A simple prediction-based video codec
I plan to clean up this code some more and someone said I should pick a
fourcc for it. Call the version below 0.1 and I'll promise to fix this
up real soon now.
/**
* This source file implements a simple form of information-preserving
* differential coding, that is, predictive coding without quantization.
* The basic idea is to predict the value of a pixel and encode the
* error.
*
* I first got interested in the idea from the 'Huffyuv' codec by Ben
* Rudiak-Gould and released under the GPL. See
* http://www.math.berkeley.edu/~benrg/huffyuv.html for more information
* about 'Huffyuv'.
*
* There are a few ways of making a good prediction. My reference is
* 'Image and Video Compression for Multimedia Engineering' by Yun Q.
* Shi and Huifang Sun. One good reference they seemed to use was:
* Haskell, B. G., Frame replenishment coding of television, in 'Image
* Transmission Techniques', W.K. Pratt (Ed.), Academic Press, New York,
* 1979.
*
* Here are some ideas: Say we have the following samples:
*
* a b c m n o
* d e f p q r
* g h i s t u
* j k l v w x
* | +----current frame
* previous frame
*
* So, say we're trying to encode sample t. There are a few easy
* prediction schemes. The few I played with were:
*
* Element difference: E = t - s
* Field-based interpolation: E = t - ((n + s) / 2)
* or E = t - ((n + s + m) / 3)
* Median (field based): E = med(n, s, (n + s) / 2)
* or E = med(n, s, n + s - m)
* Frame difference: E = (t - s) - (h - g)
* (E = error)
*
* Some other neat suggested ones were:
* Field difference:
* E = (t - ((q + w) / 2)) - (h - ((e + k) / 2))
* Line difference:
* E = (t - n) - (h - b)
*
* Some of the above names are from Shi and Sun. Also, some were based
* on Ben Rudiak-Gould's page. Basically though, what I found was that
* the frame difference idea of using the previous frame did not produce
* a code with much less entropy (<.1 bit). As well, using anything
* from 2 scanlines above is another bad idea. This leaves only the
* element difference, that is, using the previous pixel value, as the
* best option.
*
* I seem to get an average compression of about 55%-65% of the original
* uncompressed size.
*
* The code below is optimized for codewords < 16 bits.

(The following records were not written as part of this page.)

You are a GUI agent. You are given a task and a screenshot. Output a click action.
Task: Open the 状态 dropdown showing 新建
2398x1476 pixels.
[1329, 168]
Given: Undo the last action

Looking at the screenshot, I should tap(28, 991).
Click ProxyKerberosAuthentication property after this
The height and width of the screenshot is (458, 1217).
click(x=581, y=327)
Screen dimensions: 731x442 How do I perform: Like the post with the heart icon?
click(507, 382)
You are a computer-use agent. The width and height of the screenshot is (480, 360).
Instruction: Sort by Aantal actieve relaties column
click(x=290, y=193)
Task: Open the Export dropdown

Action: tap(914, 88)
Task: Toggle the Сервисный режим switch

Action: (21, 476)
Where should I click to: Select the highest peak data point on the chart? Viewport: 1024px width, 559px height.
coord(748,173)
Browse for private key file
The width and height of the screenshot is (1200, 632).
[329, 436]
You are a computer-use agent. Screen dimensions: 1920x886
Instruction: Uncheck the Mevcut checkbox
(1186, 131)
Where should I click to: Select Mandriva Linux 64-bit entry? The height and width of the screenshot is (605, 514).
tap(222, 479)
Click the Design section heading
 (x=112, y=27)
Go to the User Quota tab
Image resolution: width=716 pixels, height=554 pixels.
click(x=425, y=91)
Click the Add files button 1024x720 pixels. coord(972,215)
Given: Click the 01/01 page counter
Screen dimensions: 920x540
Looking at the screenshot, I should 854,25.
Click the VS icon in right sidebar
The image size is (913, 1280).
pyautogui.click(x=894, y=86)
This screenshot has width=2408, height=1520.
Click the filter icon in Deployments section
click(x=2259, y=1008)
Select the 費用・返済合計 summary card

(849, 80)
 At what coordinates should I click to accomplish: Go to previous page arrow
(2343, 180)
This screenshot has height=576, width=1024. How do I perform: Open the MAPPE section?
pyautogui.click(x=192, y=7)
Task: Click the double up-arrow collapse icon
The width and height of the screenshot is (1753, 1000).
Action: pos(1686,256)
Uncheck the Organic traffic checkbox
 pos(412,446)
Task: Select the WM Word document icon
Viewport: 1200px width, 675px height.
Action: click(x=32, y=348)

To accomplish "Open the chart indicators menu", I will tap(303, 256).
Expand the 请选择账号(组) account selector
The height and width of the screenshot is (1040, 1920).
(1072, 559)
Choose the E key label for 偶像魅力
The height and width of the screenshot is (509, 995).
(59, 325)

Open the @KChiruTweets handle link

I first
* generated a code with a max wordlength of 12 bits based on
* 'Transformers: The Movie' VHS sampled at 352x480. I generated the
* new code below from 'Austin Powers' VHS, and I think I like it
* better. Sampling TV at 352x480 gave me longer codes without much
* better entropy values, so I'm keeping this code for now.
*
* I use the source code found at
* http://www.cs.mu.oz.au/~alistair/abstracts/wads95.html
* to generate the word lengths for my code. The code I build at
* runtime based on these lenghts. I generate a 'canonical huffman
* code'. I got help for coding this (and optimizing it) from the
* website 'Practical Huffman Coding' at
* http://www.compressconsult.com/huffman/
*
* You'll note that I use the same compression table for both the luma
* and the chroma. I know, I could probably do even better by building
* different codes for each, but I didn't. Since I'm only sampling at
* 4:2:0 rates in my app, I'm ok with this situation, for now.
*
* - Billy Biggs <vektor@dumbterm.net>
*/